Mindaugas Kulbis, File, Associated Press
This is a Friday, May 22, 2015 file photo of British Prime Minister David Cameron as he speaks during a media conference at the conclusion of the Eastern Partnership summit in Riga, Latvia. Cameron declared Sunday July 19, 2015 that Britain needs to take a greater role in destroying the Islamic State group in Syria, his most direct signal to date that he will seek to expand his country's role in supporting the United States and its allies.

LONDON — Prime Minister David Cameron is launching a five-year plan to defeat Islamic extremism, saying it's time to counter the ideology that has attracted so many young people to the Islamic State group.

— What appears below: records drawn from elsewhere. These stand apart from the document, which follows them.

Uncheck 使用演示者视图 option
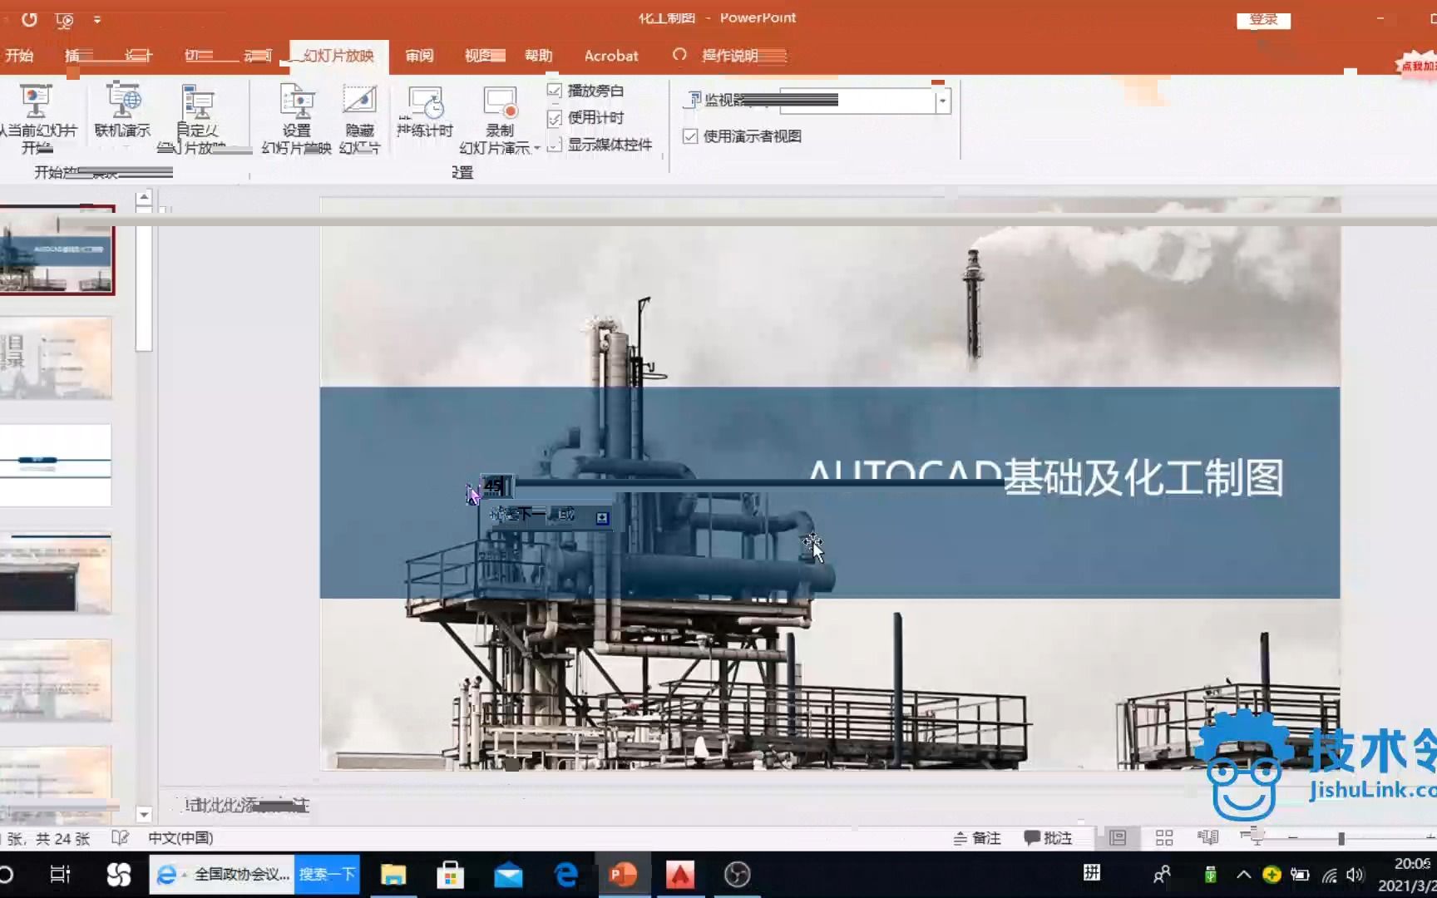Image resolution: width=1437 pixels, height=898 pixels. (690, 136)
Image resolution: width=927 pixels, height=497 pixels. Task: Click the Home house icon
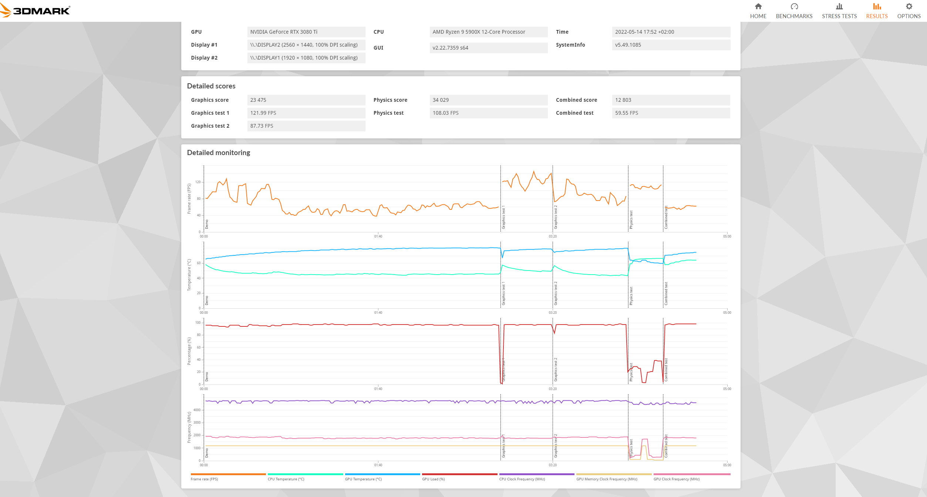(758, 7)
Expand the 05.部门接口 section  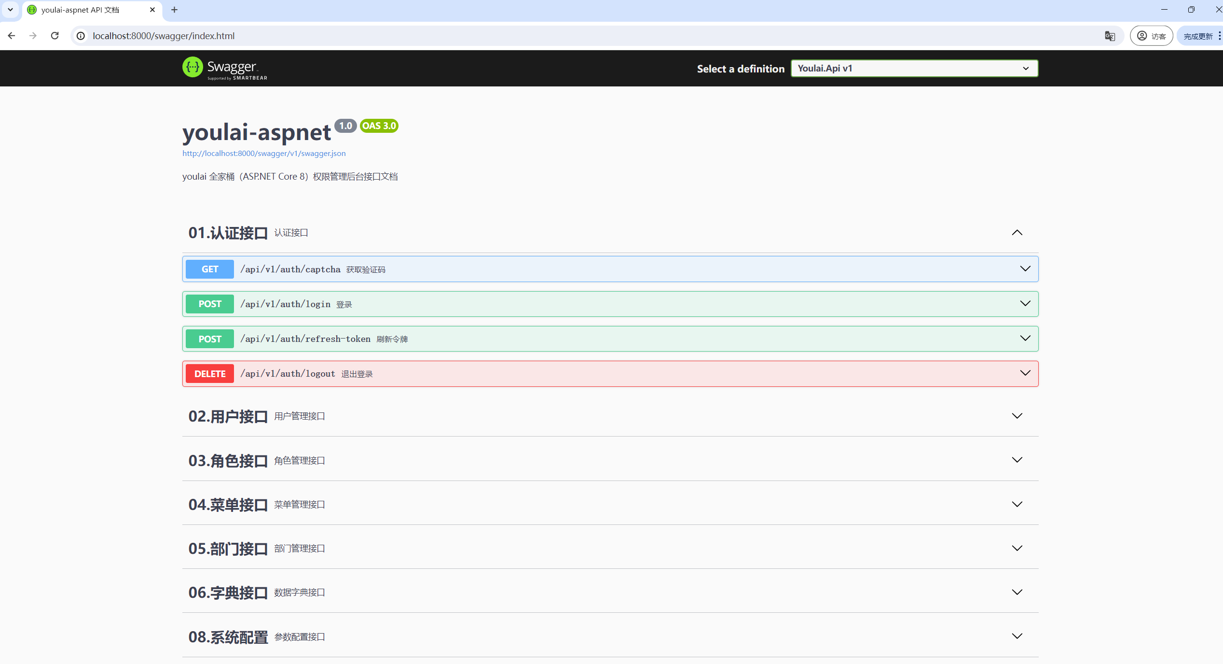click(1017, 548)
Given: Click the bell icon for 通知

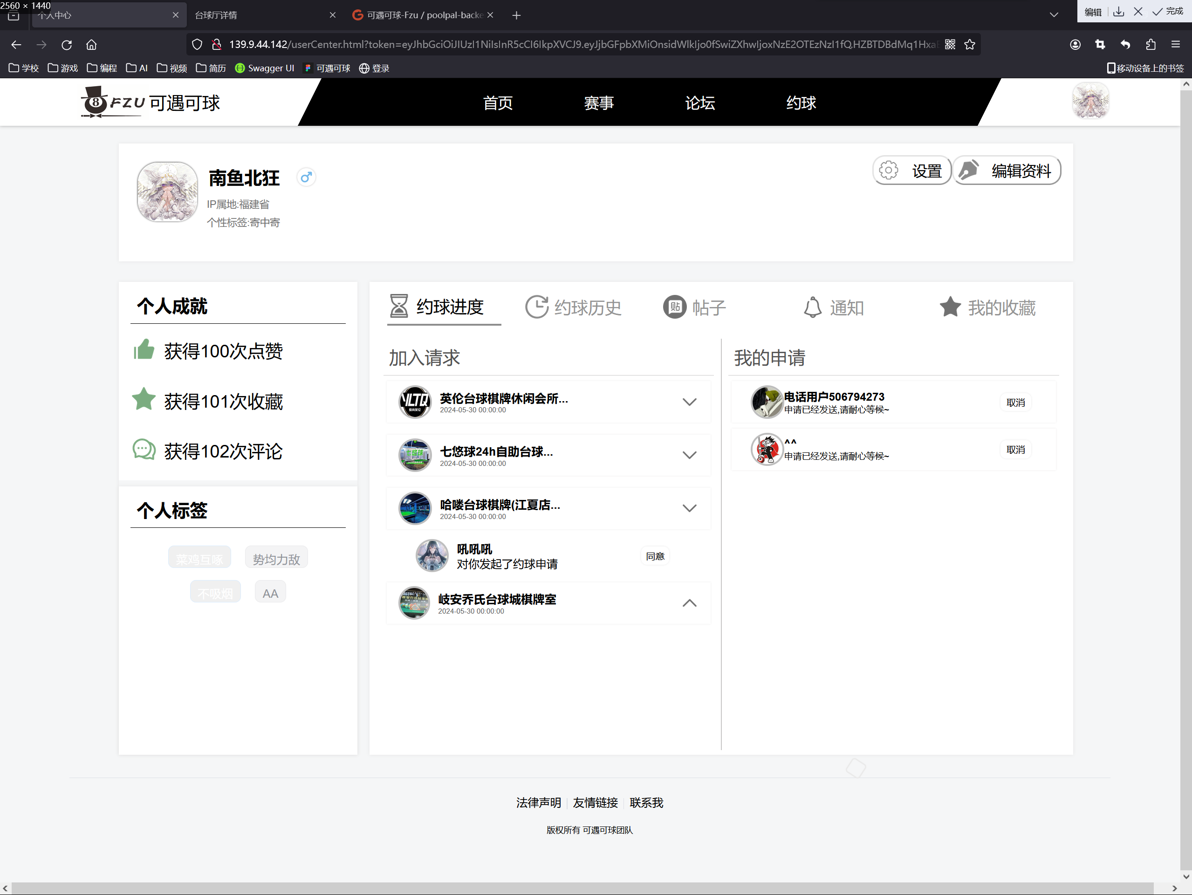Looking at the screenshot, I should tap(813, 308).
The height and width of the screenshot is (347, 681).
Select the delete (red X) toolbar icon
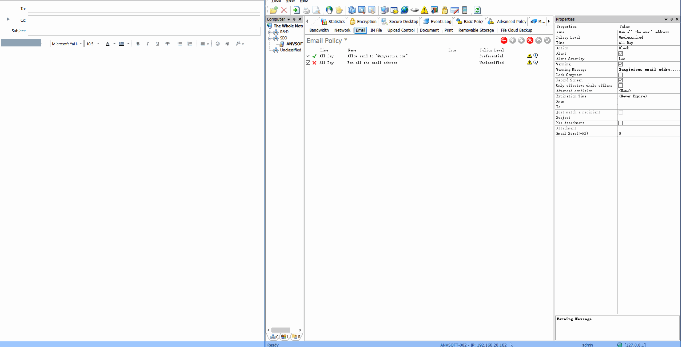point(284,10)
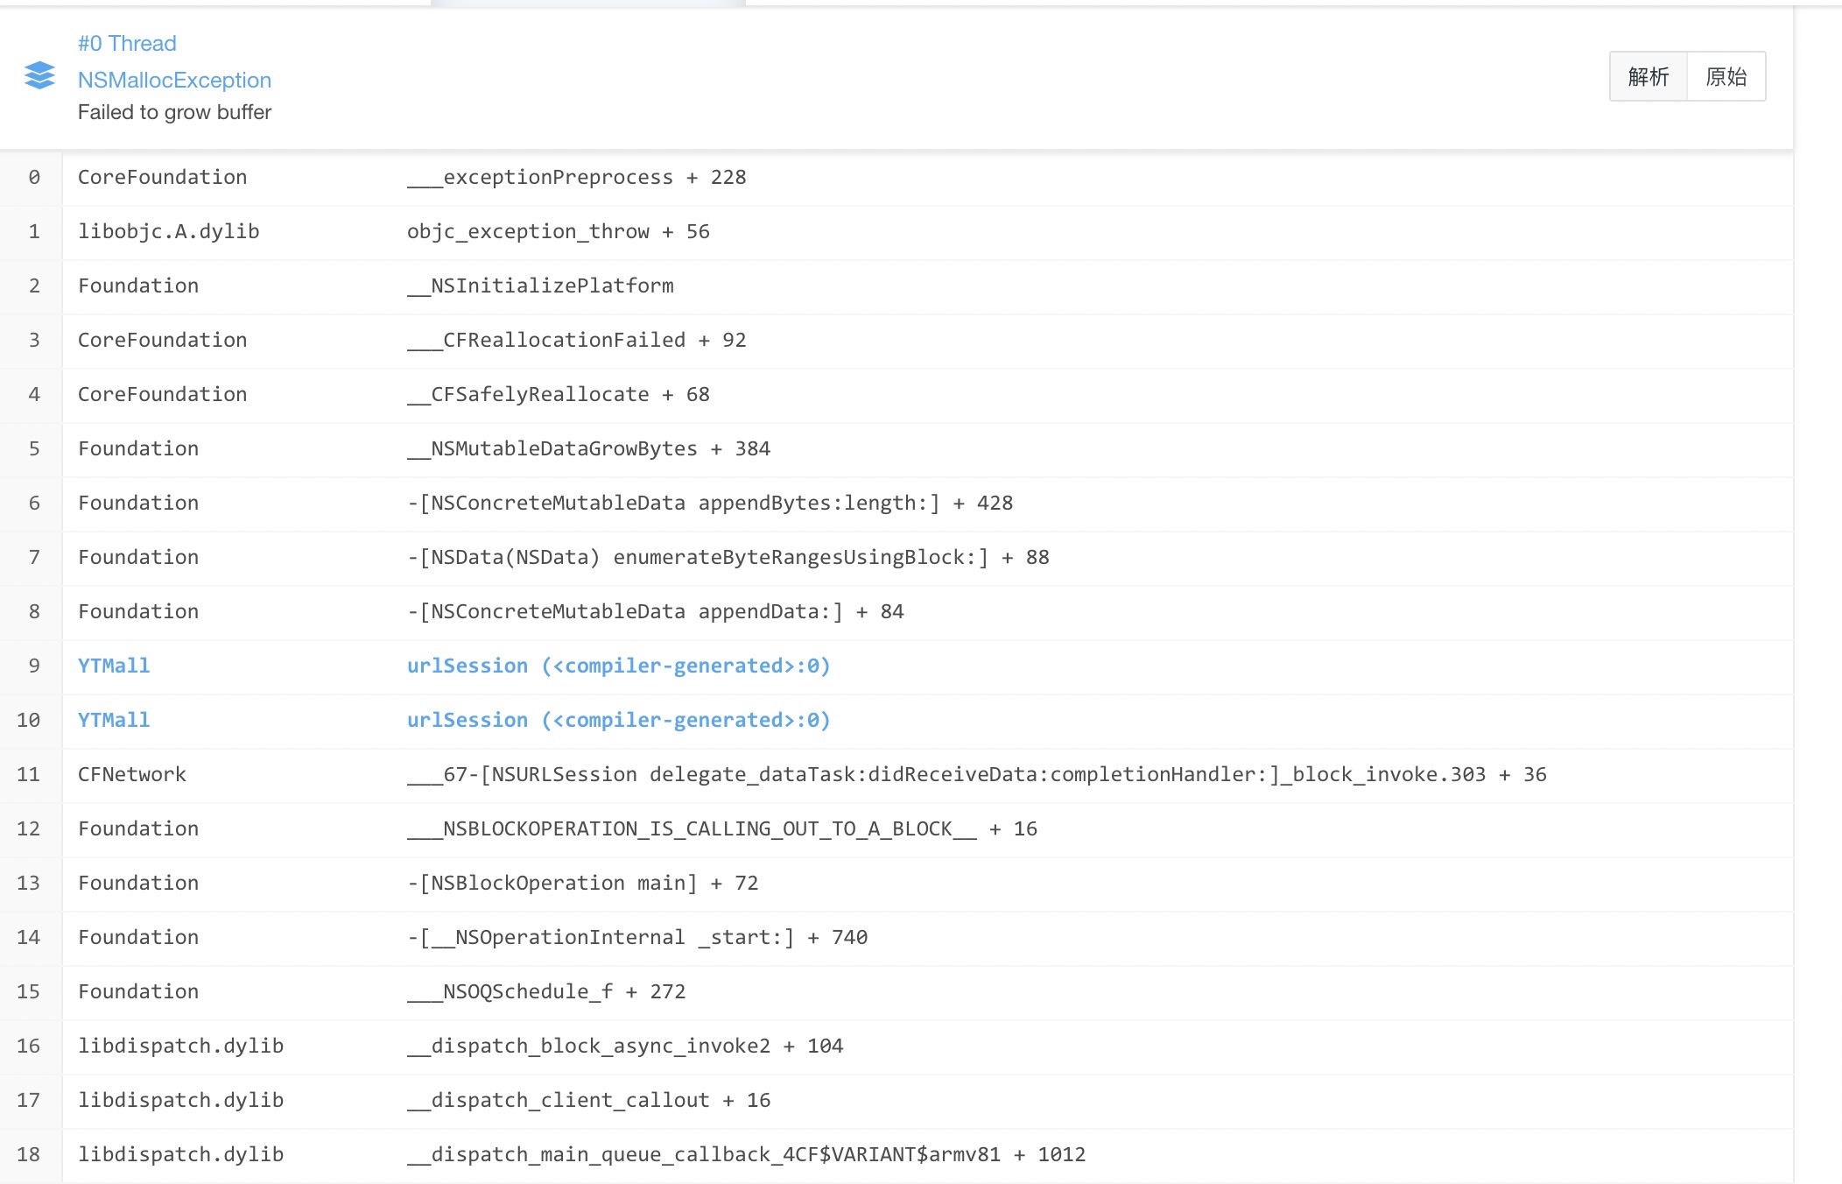
Task: Click the stacked layers thread icon
Action: pyautogui.click(x=39, y=75)
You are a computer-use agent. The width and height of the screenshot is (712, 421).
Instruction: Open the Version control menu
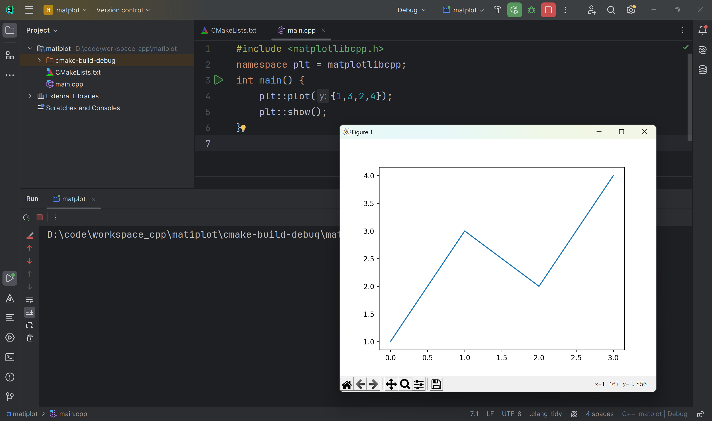pos(123,10)
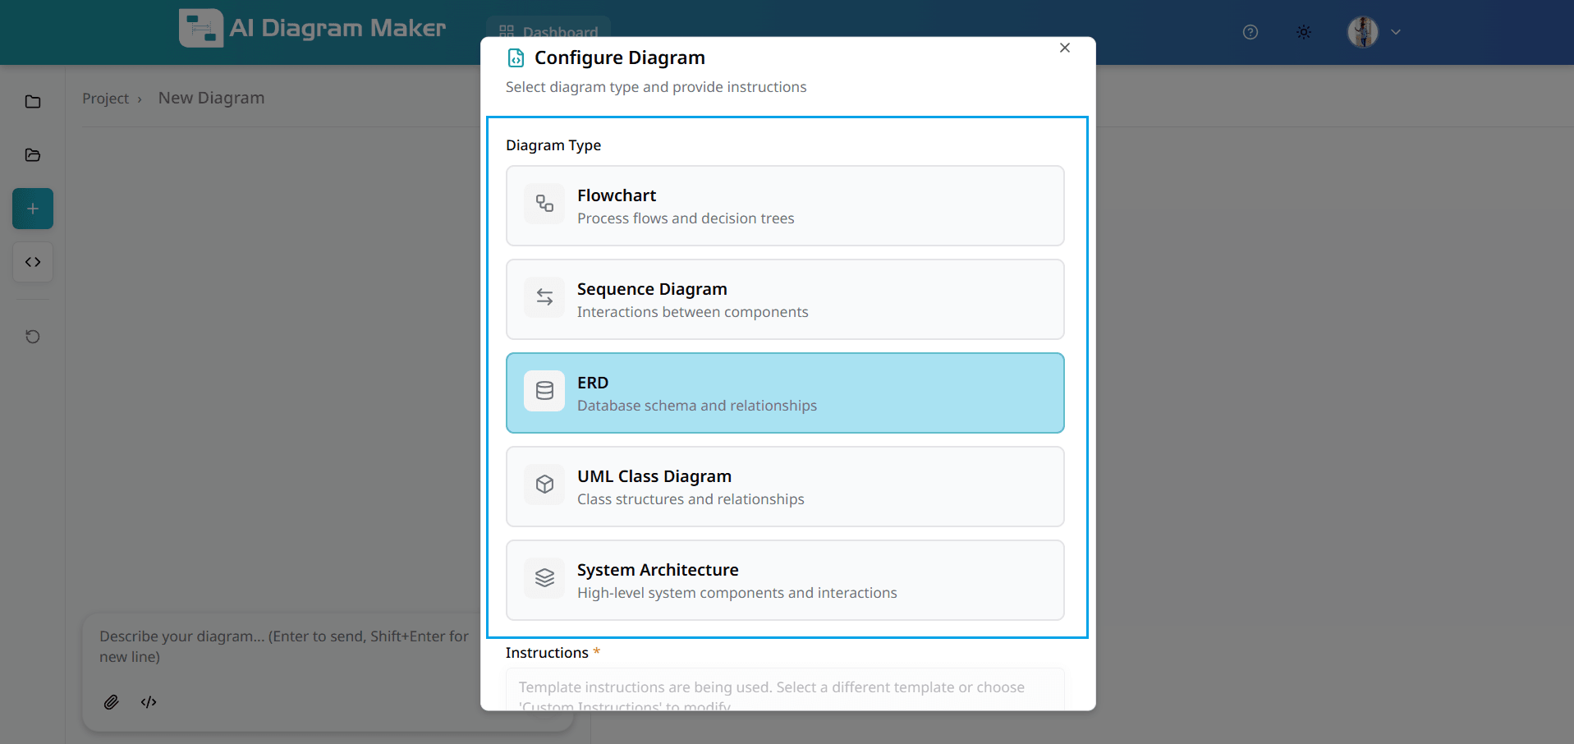Open the projects folder icon in the sidebar
Viewport: 1574px width, 744px height.
pos(33,101)
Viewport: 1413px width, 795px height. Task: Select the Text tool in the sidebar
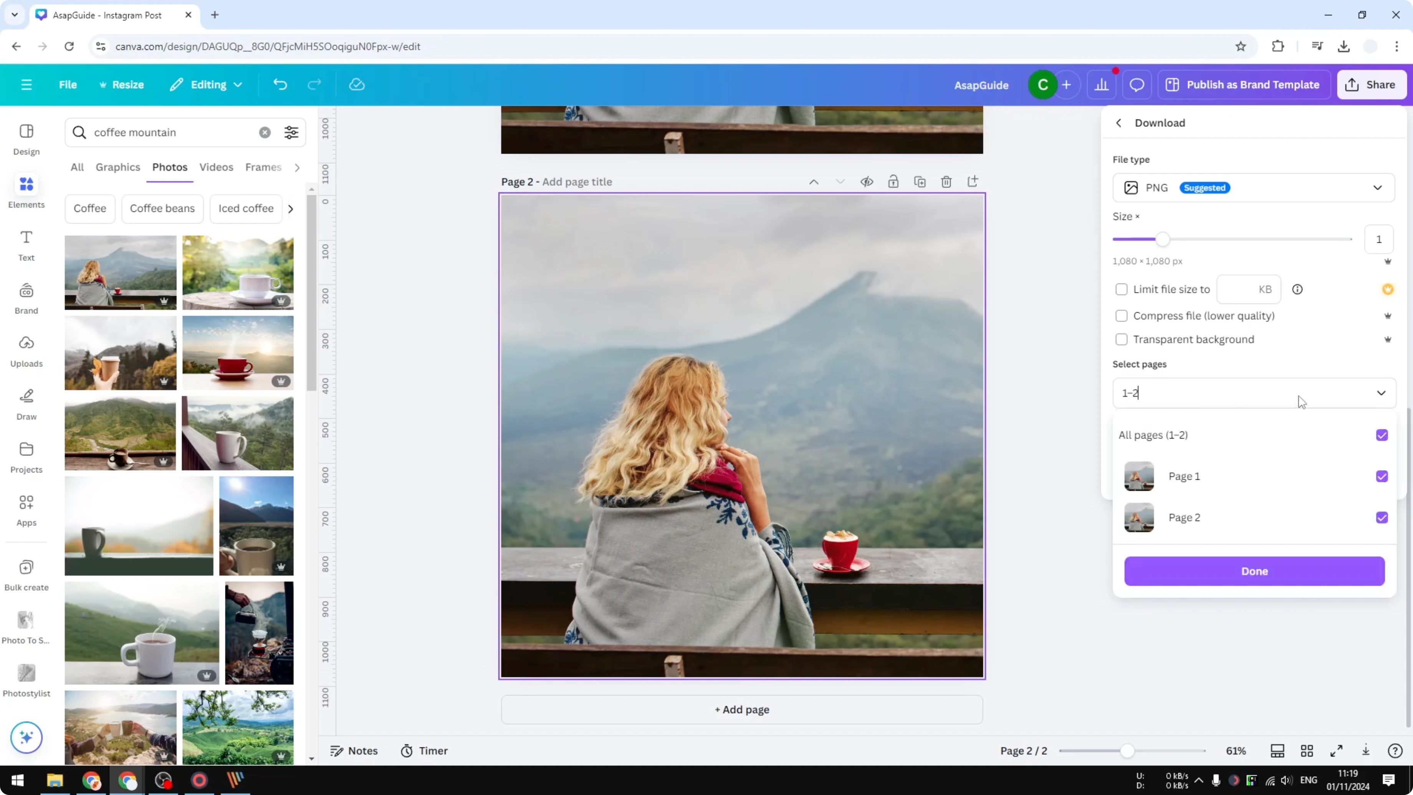coord(26,245)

In what is being billed as his most important speech on the subject, Cameron says the extremist ideology of the group, also known as ISIL, must be countered so Britain becomes a more cohesive nation in which young Muslims feel they have a stake.

Some communities in Britain have little attachment to the country and that makes them vulnerable to radicalization, Cameron says, according to excerpts released by his office. He delivered a harsh warning to young people who might consider joining the group.

"You won't be some valued member of a movement. You are cannon fodder for them. They will use you," he will say. "If you are a boy, they will brainwash you, strap bombs to your body and blow you up. If you are a girl, they will enslave and abuse you. That is the sick and brutal reality of ISIL."

Cameron is expected to announce a study designed to find ways to increase opportunities for young people from ethnic minorities and increase their integration in society.

Cameron also takes on the sensitive question of the role Britain's Muslim community should play in fighting Islamic State, saying extreme views such as believing in a "Jewish conspiracy" and opposition to "fundamental liberal values" are the gateway to violence.

"There are so many strong, positive Muslim voices being drowned out," he says. "Ask yourself, how is it possible that when young teenagers leave their London homes to fight for ISIL, the debate focuses on whether the security services are to blame?"

British police say some 700 potential terror suspects have traveled to Syria from Britain.